Why Microsoft 365 licensing needs regular review

Microsoft 365 licensing is one of the easiest areas for costs and complexity to build up quietly in the background.

It rarely starts as a problem. Licences are assigned with good intent. Someone joins the business, they’re given access. A role changes, a licence is upgraded. A new tool is rolled out, and another plan is introduced.

Individually, each decision makes sense. Over time, though, it often results in a licensing setup that’s difficult to understand, inconsistent across teams, and more expensive than it needs to be.

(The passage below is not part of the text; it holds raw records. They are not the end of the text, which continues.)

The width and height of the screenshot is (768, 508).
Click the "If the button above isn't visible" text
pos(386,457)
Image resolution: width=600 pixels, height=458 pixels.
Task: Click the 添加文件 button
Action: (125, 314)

How licensing becomes complicated

Most organisations don’t design their licensing model upfront. It evolves.

That usually leads to:

  • Multiple licence types being used for similar roles
  • Different departments working in different ways for no clear reason
  • Legacy licences still in place long after they’re needed
  • Add-ons being layered on top of base licences without review

In many cases, there’s no single view of who has what and why. Even when reporting exists, it doesn’t always translate into clear decisions.

Where costs typically creep in

Overspend in Microsoft 365 licensing isn’t usually caused by one big issue. It’s the accumulation of smaller inefficiencies.

Common examples include:

Over-licensing - Users are assigned higher-tier licences (like E3 or E5) but only use a small portion of the features. This often happens when licences are upgraded “just in case” or inherited from a previous role.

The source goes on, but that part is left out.